Rafael Torres

Personal information
- Full name: Rafael Ricardo De Oliveira Torres
- Date of birth: 26 October 1989 (age 36)
- Place of birth: Campo Grande, Brazil
- Height: 1.78 m (5 ft 10 in)
- Position: Midfielder

Youth career
- Arapongas EC

Senior career*
- Years: Team / Apps / (Gls)
- Internacional
- Roma Apucarana
- ?–2011: Arapongas EC / 5 / (0)
- 2011–2012: Tatran Prešov / 15 / (0)
- 2012: → Zemplín Michalovce (loan) / 6 / (2)

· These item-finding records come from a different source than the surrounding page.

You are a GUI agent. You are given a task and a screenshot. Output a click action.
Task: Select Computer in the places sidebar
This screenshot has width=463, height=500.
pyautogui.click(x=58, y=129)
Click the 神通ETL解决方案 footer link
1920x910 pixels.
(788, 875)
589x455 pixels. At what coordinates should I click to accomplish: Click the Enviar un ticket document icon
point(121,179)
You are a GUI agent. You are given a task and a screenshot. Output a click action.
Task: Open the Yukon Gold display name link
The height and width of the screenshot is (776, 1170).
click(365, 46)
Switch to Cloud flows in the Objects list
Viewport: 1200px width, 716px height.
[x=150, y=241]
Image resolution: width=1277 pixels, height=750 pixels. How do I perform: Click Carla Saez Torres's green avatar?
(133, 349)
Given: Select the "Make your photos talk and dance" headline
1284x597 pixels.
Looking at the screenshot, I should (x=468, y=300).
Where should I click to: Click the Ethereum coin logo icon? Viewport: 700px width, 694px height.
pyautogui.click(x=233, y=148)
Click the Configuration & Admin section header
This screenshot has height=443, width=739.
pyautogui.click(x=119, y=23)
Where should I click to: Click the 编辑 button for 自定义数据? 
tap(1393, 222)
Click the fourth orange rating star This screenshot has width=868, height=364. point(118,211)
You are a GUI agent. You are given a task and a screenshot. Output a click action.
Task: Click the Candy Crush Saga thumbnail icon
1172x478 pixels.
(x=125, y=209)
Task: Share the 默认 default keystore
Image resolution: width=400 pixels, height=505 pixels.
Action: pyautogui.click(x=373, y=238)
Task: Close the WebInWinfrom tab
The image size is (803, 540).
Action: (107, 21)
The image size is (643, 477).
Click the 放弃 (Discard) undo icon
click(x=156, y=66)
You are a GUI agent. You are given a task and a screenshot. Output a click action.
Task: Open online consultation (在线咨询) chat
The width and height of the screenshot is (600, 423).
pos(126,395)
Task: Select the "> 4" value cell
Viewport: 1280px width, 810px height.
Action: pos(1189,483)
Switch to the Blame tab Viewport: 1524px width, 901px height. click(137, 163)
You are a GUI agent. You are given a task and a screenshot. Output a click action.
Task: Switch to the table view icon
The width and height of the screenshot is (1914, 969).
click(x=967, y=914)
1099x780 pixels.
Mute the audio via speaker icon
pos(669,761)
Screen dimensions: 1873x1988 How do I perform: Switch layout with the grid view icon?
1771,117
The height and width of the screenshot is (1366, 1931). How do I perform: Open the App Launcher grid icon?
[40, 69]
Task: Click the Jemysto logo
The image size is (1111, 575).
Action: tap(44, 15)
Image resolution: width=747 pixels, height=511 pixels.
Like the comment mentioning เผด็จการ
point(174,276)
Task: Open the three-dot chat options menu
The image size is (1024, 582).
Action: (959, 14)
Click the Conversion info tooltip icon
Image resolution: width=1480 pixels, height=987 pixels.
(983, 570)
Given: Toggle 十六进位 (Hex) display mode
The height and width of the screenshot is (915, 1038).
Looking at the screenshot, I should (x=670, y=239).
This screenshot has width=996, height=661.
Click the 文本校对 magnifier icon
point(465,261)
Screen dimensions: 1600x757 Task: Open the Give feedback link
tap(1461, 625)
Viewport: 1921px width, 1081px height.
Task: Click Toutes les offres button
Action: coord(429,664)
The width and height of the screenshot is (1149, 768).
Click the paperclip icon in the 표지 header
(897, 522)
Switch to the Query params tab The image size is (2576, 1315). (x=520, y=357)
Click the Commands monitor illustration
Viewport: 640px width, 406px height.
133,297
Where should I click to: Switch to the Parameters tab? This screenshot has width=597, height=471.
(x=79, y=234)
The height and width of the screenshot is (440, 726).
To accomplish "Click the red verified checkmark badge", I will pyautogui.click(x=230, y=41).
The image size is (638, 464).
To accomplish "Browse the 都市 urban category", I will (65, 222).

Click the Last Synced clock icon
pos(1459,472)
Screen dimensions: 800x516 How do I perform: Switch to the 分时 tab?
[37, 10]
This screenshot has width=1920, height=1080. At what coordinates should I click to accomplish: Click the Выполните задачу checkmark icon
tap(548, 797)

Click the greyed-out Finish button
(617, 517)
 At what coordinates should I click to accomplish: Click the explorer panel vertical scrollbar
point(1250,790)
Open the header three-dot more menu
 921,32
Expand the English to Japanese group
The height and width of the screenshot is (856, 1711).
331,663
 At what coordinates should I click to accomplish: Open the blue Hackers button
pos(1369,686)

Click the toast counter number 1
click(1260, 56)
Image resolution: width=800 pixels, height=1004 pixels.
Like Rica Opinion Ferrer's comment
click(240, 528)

= Rafael Torres (footballer) =

Brazilian footballer

Ricardo Rafael De Oliveira Torres, or simply Rafael Torres (born 26 October 1989) is a Brazilian former professional footballer who played as a midfielder. His last clubs were Tatran Prešov and Zemplín Michalovce.

==Career==
Rafael Torres was born in Campo Grande.

In August 2011, he joined Slovak club Tatran Prešov. He made his debut for Prešov against ViOn Zlaté Moravce on 12 August 2011. On 14 September 2012, he moved to Zemplín Michalovce on half-year loan from Tatran.